The Vandermonde matrix of order $n$ is a square matrix specified in the following formulations:

Formulation 1

$\begin {bmatrix} 1 & x_1 & {x_1}^2 & \cdots & {x_1}^{n - 2} & {x_1}^{n - 1} \\ 1 & x_2 & {x_2}^2 & \cdots & {x_2}^{n - 2} & {x_2}^{n - 1} \\ \vdots & \vdots & \vdots & \ddots & \vdots & \vdots \\ 1 & x_n & {x_n}^2 & \cdots & {x_n}^{n - 2} & {x_n}^{n - 1} \end {bmatrix}$


Formulation 2

$\begin {bmatrix} x_1 & x_2 & \cdots & x_n \\ x_1^2 & x_2^2 & \cdots & x_n^2 \\ \vdots & \vdots & \ddots & \vdots \\ x_1^n & x_2^n & \cdots & x_n^n \end {bmatrix}$


Also known as

A Vandermonde matrix is often seen referred to as Vandermonde's matrix.

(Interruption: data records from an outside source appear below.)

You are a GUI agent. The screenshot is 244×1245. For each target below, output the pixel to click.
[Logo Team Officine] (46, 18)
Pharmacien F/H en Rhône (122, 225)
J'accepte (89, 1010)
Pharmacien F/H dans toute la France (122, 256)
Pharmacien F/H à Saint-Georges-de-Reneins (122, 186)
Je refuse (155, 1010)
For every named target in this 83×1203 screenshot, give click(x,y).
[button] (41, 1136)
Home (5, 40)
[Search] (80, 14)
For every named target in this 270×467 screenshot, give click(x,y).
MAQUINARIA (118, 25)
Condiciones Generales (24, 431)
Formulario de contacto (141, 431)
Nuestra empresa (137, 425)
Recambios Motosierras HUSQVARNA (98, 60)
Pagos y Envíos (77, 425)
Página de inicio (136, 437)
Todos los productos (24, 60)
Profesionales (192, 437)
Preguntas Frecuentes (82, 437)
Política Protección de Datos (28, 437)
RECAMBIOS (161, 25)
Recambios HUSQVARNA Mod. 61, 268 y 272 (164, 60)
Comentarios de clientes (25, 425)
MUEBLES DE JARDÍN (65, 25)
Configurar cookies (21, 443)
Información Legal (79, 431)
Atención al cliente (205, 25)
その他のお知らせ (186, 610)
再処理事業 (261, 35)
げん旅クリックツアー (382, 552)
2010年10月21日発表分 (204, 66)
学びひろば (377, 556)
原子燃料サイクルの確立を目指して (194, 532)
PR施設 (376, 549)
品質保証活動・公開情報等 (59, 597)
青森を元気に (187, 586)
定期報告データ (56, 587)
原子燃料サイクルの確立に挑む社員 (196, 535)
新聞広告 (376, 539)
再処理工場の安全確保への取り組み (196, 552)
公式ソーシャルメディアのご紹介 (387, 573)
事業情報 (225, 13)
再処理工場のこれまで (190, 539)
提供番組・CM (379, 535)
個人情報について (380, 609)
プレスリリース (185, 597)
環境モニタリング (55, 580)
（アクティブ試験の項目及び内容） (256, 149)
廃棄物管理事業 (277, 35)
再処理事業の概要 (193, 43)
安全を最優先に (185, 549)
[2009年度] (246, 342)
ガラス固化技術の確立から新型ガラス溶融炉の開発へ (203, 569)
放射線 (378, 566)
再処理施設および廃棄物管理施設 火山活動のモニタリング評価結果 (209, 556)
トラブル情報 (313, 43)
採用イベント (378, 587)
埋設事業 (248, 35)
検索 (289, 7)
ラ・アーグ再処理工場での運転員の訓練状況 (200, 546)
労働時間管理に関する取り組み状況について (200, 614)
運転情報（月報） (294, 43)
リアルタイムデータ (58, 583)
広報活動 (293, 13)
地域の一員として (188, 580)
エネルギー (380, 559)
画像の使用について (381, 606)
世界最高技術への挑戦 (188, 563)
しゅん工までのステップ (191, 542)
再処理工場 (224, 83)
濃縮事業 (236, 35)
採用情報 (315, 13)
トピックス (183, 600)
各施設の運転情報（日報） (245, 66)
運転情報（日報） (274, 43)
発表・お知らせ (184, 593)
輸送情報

The first form is preferred on $\mathsf{Pr} \infty \mathsf{fWiki}$ because it is slightly less grammatically unwieldy than the possessive style.


Also see

  • Results about Vandermonde matrices can be found here.


Source of Name

This entry was named for Alexandre-Théophile Vandermonde.